Data for processing:
= Beginning of Section =

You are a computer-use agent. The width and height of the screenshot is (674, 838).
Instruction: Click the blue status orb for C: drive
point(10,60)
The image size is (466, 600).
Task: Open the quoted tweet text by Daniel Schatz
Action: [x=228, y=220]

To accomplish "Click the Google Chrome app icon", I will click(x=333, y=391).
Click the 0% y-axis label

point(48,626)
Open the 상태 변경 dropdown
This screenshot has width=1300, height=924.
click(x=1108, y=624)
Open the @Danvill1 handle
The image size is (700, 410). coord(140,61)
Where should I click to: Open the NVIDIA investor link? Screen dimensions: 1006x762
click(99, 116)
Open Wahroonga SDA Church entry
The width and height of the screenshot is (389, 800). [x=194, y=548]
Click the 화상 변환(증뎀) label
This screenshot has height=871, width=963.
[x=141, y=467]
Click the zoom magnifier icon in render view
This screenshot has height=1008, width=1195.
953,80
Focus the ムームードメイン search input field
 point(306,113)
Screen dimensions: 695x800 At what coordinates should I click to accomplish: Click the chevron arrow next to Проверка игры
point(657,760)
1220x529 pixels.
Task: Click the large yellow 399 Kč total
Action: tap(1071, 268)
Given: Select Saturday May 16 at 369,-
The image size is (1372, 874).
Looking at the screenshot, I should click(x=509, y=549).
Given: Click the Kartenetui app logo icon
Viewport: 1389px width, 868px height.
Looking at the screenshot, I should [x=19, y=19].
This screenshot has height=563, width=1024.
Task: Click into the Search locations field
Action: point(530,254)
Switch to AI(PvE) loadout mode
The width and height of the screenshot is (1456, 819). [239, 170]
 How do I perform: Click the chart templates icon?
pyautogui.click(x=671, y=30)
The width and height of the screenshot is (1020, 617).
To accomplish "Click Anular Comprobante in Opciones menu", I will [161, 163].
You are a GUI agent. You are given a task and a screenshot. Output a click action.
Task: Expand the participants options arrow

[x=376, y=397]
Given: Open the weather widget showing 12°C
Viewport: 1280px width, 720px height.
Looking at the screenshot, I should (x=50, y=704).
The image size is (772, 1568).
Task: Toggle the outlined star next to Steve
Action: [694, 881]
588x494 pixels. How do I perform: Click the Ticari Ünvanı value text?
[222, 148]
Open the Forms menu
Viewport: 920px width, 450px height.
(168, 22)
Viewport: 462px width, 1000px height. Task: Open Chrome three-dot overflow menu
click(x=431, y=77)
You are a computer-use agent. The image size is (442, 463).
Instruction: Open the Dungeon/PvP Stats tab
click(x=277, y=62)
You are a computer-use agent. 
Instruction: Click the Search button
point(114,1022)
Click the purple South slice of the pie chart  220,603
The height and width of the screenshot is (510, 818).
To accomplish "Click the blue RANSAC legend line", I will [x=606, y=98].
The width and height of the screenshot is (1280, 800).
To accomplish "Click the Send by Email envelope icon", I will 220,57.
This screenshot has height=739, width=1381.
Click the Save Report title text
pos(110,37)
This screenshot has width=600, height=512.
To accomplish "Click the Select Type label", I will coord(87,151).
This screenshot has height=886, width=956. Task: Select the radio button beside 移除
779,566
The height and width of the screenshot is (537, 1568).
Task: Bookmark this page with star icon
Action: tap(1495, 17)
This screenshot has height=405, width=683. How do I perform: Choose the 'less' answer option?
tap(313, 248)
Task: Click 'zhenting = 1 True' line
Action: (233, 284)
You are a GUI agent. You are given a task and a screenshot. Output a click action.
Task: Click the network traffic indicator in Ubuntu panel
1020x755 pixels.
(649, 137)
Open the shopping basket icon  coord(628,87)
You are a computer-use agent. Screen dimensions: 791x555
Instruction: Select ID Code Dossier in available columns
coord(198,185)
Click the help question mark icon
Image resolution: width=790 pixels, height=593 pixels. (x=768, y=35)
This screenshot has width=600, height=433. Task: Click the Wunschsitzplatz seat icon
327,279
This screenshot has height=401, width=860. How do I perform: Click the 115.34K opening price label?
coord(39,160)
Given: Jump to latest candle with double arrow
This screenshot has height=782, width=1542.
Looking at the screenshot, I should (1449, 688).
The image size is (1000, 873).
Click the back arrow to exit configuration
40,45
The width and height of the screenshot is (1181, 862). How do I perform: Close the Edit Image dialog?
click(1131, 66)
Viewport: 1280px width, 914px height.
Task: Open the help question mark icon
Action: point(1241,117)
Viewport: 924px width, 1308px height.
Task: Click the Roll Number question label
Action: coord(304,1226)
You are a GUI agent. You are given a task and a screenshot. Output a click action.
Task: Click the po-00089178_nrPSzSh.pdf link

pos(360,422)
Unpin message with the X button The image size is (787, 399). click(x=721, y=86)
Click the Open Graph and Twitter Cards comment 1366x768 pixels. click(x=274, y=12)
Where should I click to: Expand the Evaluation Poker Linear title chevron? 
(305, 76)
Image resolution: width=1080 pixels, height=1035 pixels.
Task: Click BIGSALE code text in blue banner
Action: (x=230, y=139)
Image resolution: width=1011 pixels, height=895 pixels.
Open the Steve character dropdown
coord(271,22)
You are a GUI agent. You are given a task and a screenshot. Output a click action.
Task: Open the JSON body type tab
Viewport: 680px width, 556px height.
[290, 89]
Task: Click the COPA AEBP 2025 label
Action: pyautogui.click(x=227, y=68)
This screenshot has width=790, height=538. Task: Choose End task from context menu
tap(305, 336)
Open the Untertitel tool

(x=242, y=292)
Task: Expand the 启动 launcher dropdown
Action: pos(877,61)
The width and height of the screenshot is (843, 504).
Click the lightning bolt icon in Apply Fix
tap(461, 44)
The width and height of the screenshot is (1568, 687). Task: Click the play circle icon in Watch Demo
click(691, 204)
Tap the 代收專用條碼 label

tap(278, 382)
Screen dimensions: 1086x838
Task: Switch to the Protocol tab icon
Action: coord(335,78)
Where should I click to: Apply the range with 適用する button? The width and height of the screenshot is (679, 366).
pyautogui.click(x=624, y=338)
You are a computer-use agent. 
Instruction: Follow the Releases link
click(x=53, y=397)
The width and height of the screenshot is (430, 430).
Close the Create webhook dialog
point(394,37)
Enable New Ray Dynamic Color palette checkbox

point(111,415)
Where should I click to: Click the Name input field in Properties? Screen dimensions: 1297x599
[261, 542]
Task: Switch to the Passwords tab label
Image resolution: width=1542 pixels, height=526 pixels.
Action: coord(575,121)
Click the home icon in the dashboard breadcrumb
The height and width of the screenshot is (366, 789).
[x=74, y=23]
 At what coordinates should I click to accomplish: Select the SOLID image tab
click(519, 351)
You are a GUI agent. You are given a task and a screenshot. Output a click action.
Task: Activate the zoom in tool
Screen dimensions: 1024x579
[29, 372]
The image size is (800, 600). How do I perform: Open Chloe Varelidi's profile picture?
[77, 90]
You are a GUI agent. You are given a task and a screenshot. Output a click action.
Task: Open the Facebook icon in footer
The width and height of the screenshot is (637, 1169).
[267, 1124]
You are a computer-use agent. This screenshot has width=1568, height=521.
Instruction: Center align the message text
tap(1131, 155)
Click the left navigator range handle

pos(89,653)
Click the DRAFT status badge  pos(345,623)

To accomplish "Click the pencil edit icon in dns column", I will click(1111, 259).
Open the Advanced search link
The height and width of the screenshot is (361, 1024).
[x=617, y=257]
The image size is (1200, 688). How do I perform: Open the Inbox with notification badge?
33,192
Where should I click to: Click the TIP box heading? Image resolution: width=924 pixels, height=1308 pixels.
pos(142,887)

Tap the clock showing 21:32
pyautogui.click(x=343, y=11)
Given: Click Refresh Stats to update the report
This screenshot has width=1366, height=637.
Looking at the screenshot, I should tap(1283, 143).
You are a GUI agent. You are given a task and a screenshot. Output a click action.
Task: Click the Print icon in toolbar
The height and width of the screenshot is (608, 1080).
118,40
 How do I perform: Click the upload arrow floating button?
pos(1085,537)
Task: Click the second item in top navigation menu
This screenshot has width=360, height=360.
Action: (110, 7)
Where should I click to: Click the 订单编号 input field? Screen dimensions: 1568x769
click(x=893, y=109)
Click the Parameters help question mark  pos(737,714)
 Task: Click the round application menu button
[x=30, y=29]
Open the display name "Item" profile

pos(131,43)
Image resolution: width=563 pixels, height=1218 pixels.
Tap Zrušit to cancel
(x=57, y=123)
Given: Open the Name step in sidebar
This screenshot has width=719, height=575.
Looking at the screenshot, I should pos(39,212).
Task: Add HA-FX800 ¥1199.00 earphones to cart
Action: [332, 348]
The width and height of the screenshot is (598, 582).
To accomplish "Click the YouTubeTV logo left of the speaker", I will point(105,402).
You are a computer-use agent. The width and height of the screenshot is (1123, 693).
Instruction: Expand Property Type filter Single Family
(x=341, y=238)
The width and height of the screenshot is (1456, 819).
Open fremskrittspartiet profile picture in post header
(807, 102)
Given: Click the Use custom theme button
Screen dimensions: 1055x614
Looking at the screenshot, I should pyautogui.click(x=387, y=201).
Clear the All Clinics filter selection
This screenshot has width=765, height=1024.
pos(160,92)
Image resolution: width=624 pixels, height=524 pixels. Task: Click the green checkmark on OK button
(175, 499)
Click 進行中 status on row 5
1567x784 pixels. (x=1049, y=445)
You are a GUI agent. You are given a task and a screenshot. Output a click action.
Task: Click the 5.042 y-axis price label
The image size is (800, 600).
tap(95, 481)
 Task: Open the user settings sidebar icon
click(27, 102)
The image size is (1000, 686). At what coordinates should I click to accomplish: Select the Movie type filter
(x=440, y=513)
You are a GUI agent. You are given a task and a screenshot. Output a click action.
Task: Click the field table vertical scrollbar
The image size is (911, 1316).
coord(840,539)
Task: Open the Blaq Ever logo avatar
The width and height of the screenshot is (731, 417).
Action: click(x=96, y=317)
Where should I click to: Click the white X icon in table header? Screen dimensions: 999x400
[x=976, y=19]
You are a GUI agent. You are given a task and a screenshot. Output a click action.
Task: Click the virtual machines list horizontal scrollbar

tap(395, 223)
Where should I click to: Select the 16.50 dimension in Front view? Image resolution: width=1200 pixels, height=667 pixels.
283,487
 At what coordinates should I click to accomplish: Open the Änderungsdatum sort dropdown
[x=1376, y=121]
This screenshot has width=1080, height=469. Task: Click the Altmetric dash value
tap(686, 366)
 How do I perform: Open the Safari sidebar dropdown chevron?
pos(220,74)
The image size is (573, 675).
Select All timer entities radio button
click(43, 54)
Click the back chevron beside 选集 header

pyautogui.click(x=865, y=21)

= End of Section =

What the exercise asks: If a line in the records contains the string "logo", copy it out.

Result of this task:
Given: Click the Kartenetui app logo icon
To accomplish "Click the YouTubeTV logo left of the speaker", I will point(105,402).
Task: Open the Blaq Ever logo avatar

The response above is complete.